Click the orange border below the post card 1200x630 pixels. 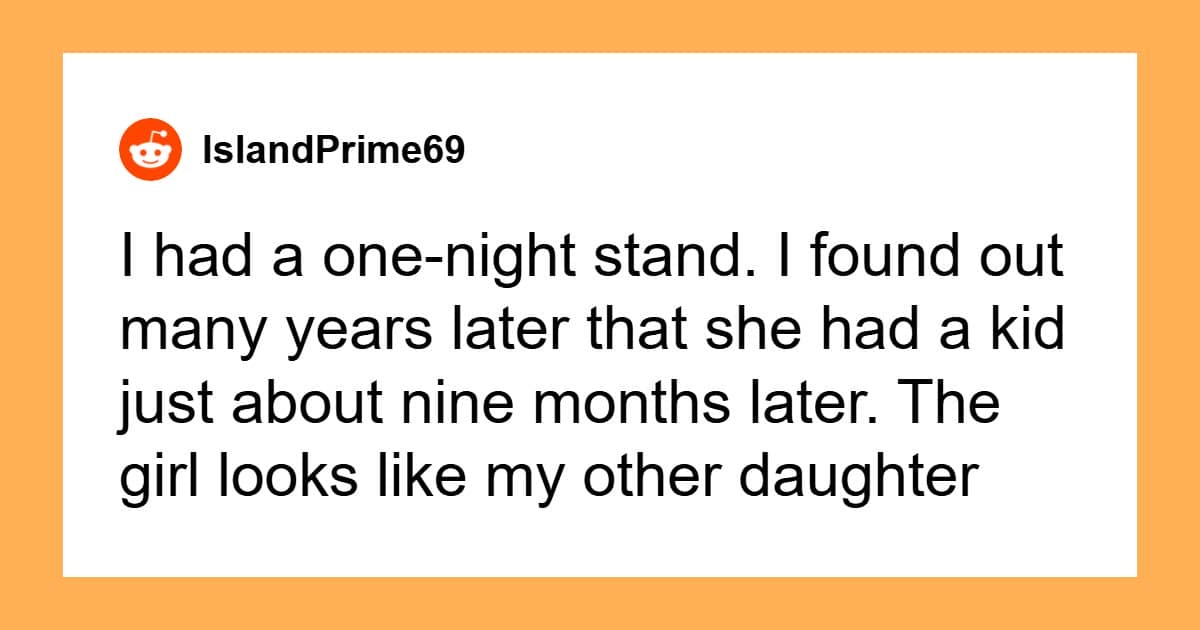pos(600,603)
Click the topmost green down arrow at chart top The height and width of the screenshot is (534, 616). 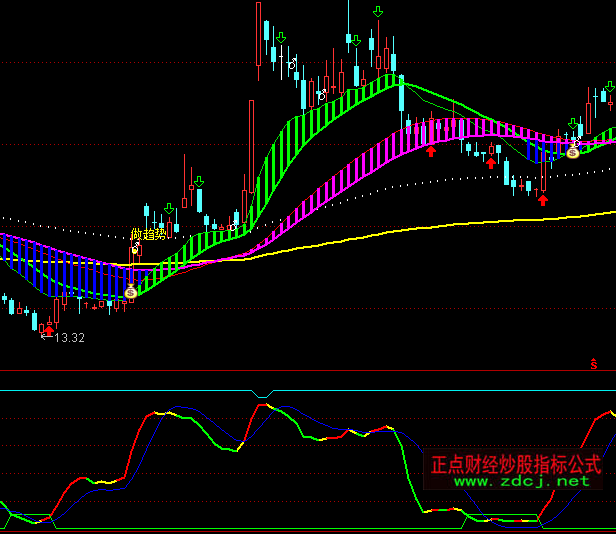click(377, 12)
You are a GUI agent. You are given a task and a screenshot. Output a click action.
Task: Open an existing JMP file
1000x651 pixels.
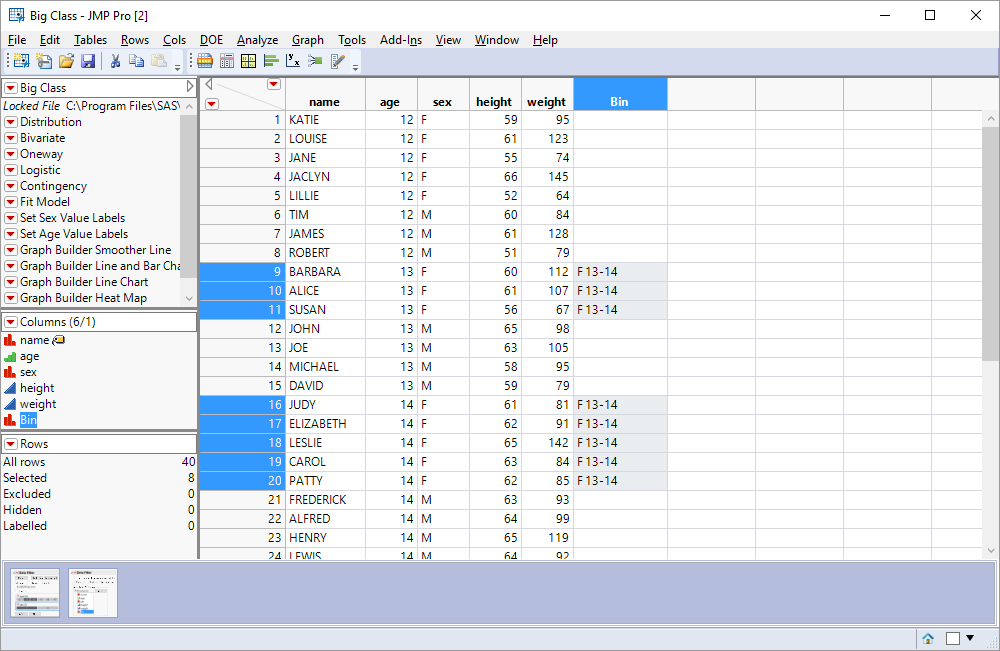[66, 61]
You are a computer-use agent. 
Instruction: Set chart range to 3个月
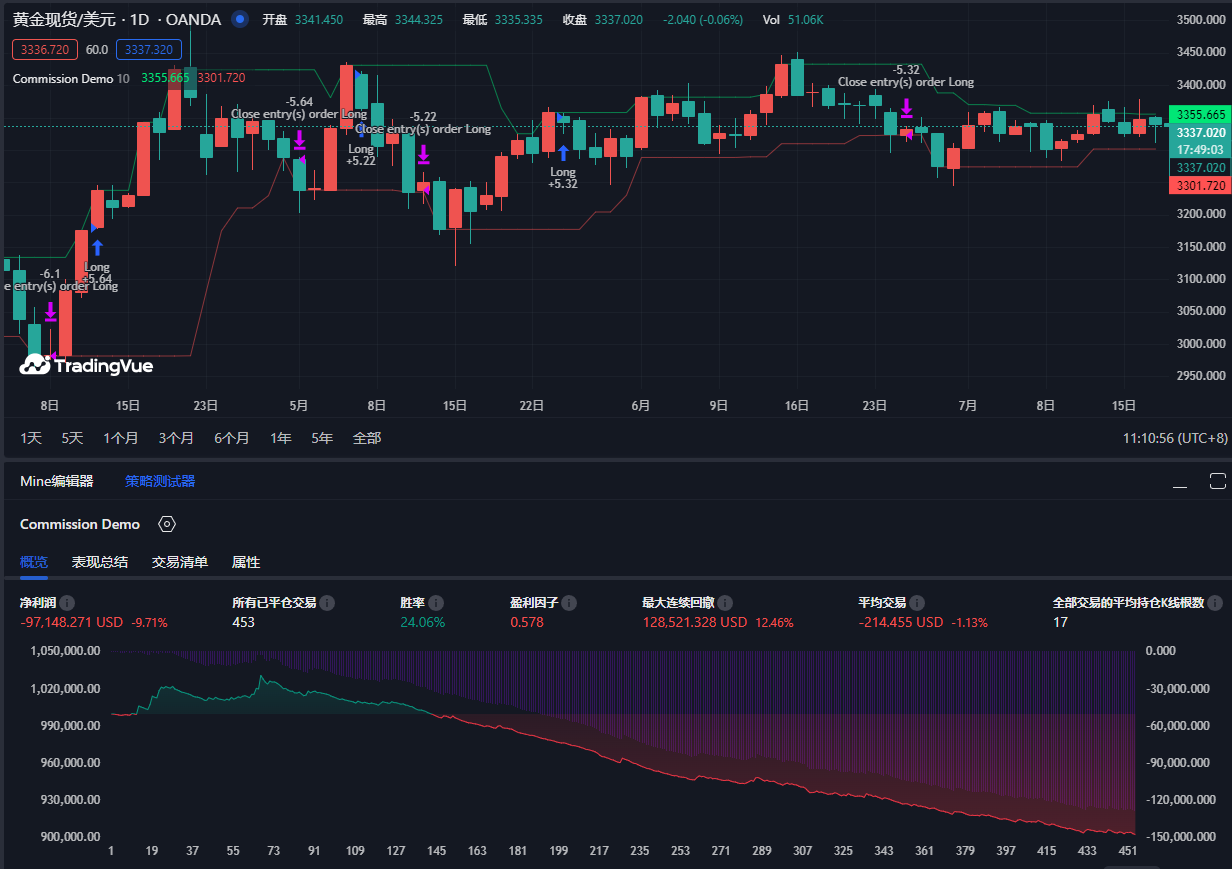176,438
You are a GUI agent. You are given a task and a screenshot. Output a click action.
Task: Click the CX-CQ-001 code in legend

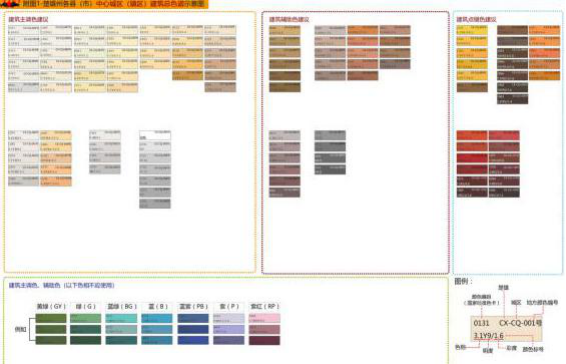click(x=518, y=323)
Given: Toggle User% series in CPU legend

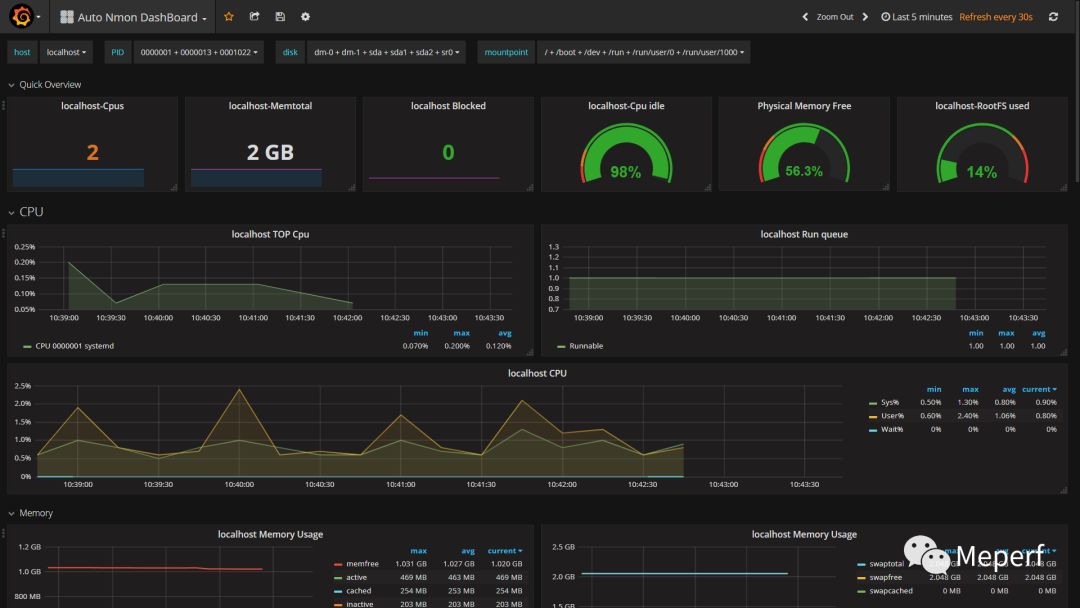Looking at the screenshot, I should pyautogui.click(x=892, y=415).
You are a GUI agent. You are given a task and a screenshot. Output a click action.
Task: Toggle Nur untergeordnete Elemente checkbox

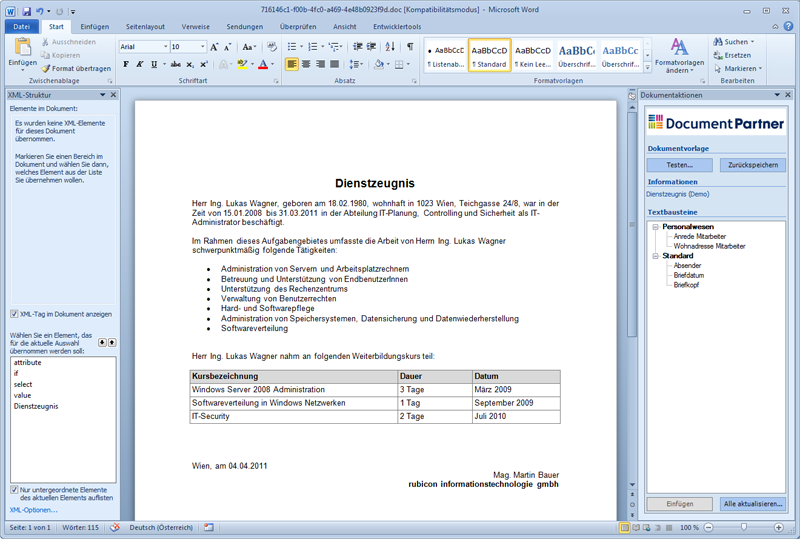click(x=14, y=490)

● **EXERCISE DETAILS**
Once the line containing "1000x651 pixels." is found, write out exactly that line and each line after it through the end of the entries, omitting pictures.

● **SOLUTION TO THIS TASK**
1000x651 pixels.
[66, 61]
You are a computer-use agent. 
Instruction: Set chart range to 3个月
176,438
You are a GUI agent. You are given a task and a screenshot. Output a click action.
Task: Click the CX-CQ-001 code in legend

click(x=518, y=323)
Given: Toggle User% series in CPU legend

Looking at the screenshot, I should pyautogui.click(x=892, y=415).
You are a GUI agent. You are given a task and a screenshot. Output a click action.
Task: Toggle Nur untergeordnete Elemente checkbox

click(x=14, y=490)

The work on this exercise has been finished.